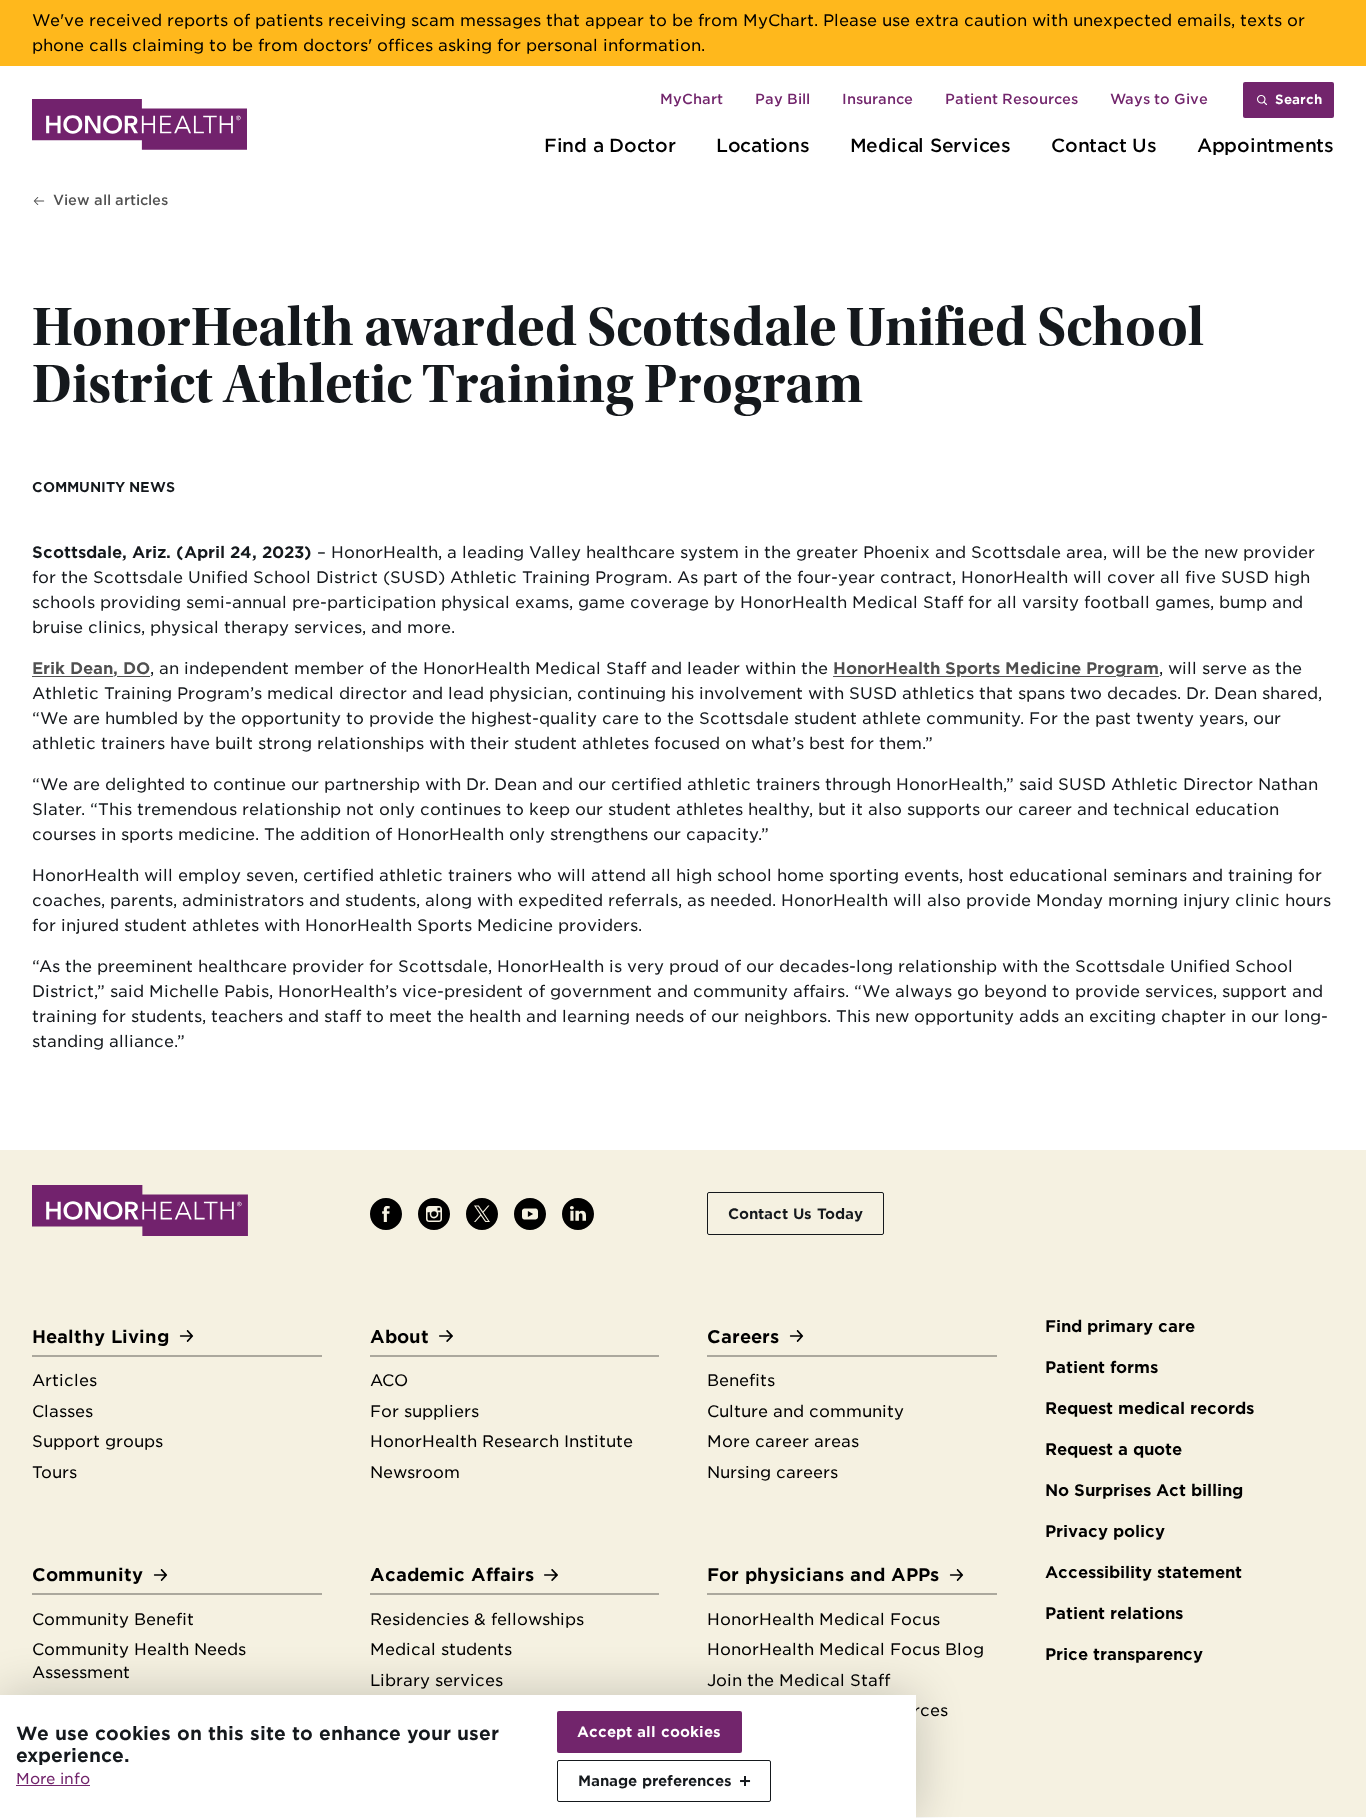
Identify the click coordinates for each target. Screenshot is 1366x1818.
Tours (54, 1472)
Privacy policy (1105, 1531)
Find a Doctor (610, 145)
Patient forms (1101, 1367)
· · · ·
** To do **
Starting at the line where "Tours (54, 1472)" appears, write out every line exactly as it stands until the listing ends, and add nothing.

** The completed task **
Tours (54, 1472)
Privacy policy (1105, 1531)
Find a Doctor (610, 145)
Patient forms (1101, 1367)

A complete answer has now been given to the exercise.